This 2019 blog post from the John Howard Society of Canada is useful here:
The media simplify the coverage of crime in the following ways:
- Media coverage tends to focus on the individual criminals, and their psychological state, with very little focus on the social context which led to a crime being committed (so very little sociological analysis in the mainstream media!)
- Crime stories quote the police and victims and their families, but rarely experts in the field – nice link to the news value of ‘personalisation’ here.
- Coverage is usually ‘emotional’ and often ‘angry’ with little objective analysis of the actual risk of the wider public also falling a victim of the crime featured.
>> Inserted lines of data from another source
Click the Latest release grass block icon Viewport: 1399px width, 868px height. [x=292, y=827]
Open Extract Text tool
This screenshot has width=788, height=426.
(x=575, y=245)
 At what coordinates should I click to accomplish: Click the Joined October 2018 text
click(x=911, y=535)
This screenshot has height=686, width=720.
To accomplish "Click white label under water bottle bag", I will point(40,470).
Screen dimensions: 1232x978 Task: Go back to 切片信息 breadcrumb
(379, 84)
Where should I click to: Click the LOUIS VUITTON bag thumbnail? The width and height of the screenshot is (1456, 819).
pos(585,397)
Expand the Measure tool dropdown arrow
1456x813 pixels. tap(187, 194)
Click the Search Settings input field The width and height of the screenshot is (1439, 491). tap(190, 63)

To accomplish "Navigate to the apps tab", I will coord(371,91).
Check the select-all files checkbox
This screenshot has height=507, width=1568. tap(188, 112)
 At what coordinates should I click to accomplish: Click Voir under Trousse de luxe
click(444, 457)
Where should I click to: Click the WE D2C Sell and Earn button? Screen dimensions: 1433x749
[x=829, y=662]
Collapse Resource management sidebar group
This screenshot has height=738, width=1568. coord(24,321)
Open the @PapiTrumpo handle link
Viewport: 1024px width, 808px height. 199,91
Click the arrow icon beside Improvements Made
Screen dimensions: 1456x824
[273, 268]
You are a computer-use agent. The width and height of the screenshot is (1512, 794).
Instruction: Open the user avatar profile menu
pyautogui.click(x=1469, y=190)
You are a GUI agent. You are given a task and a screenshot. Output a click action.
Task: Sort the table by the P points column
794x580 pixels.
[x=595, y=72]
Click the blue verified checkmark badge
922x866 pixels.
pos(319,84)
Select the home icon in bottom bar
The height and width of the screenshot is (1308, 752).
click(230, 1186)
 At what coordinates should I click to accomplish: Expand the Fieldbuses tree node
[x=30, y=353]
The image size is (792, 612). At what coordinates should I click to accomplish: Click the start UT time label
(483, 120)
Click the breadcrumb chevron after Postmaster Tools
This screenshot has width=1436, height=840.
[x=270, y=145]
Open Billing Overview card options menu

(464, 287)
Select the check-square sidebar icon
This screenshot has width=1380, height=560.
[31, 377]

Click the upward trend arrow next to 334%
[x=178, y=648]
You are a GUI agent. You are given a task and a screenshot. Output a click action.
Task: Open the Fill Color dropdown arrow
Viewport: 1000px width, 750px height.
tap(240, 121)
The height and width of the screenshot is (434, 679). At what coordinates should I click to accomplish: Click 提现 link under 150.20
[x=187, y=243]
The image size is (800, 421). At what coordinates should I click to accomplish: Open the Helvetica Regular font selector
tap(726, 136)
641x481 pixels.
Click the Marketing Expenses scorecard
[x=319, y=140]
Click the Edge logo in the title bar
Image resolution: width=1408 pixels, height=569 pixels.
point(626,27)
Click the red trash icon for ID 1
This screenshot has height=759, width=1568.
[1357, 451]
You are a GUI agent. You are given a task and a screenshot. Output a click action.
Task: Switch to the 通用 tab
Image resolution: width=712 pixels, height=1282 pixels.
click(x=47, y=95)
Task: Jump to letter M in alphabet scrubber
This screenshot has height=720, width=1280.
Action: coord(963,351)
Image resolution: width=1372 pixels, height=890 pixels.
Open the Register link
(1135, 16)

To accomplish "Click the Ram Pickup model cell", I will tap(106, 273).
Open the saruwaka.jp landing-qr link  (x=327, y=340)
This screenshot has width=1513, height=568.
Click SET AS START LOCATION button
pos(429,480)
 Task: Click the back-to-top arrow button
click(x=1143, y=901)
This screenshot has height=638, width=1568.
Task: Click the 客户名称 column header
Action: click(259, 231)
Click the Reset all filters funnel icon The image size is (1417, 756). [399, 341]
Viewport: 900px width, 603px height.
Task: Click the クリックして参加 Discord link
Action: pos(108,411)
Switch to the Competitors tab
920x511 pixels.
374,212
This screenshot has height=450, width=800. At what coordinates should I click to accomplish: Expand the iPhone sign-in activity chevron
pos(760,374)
As a result, the media spreads an unrealistic fear of crime.
- Coverage of crime is often associated with only one policy option – harsher punishments for offenders – there is very little discussion of alternatives to punishment, despite the fact that a lot of evidence points to the fact that harsher punishments are not the most effective means of controlling crime.
You can find several examples of this simplification of the crime narrative in the BBC News and crime-focussed documentaries (even though the later are supposed to have more depth and breadth)
- Documentaries typically take the side of the police – following them around, or having them in as experts in the studio – Crimewatch even encourages the public to phone in and help the police
- The underlying causes of crime are rarely looked at in the news or crime documentaries – as we will see next term factors such as family breakdown, poverty, child abuse mean that many criminals are themselves victims of an unequal society and a harsh upbringing, but this is rarely considered.
- You rarely hear from the criminals – they tend to be talked about by experts. One obvious example of this is the issue surrounding the war on terror – have you ever heard the Islamists point of view in the mainstream media? The west has been engaged in a ‘war against Al Queda’ for a decade now – wouldn’t it maybe help our understanding of this war if the BBC had made some attempt to let a radical Islamist at least explain why they think terrorism is legitimate? Maybe just once in the last decade?
- Where political protest happens, the media tend to focus on the violence done by a fringe minority rather than the issues that are being protested about – focussing on violent clashes between police and demonstrators (if there are any) rather than on the issues and speeches that went on during those demonstrations.